◆ What needs to be done
Copy all records precisely, apart from the pictures.

◆ Extracted records
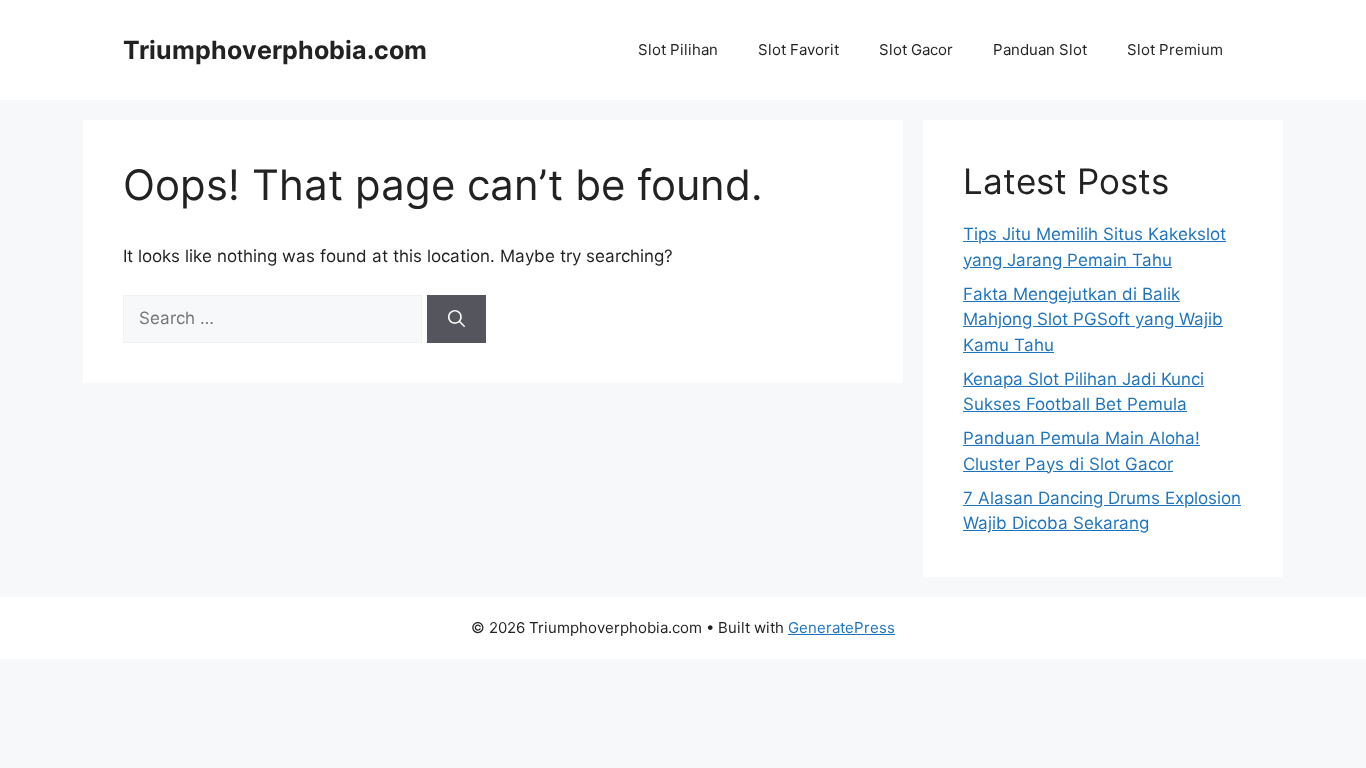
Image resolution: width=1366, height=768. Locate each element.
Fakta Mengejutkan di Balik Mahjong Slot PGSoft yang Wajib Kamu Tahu (1093, 319)
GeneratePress (841, 627)
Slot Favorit (798, 49)
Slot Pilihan (678, 49)
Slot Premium (1175, 49)
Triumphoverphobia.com (275, 50)
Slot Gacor (916, 49)
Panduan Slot (1040, 49)
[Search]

◆ Reply
Image resolution: width=1366, height=768. Locate each element.
Fakta Mengejutkan di Balik Mahjong Slot PGSoft yang Wajib Kamu Tahu (1093, 319)
GeneratePress (841, 627)
Slot Favorit (798, 49)
Slot Pilihan (678, 49)
Slot Premium (1175, 49)
Triumphoverphobia.com (275, 50)
Slot Gacor (916, 49)
Panduan Slot (1040, 49)
[Search]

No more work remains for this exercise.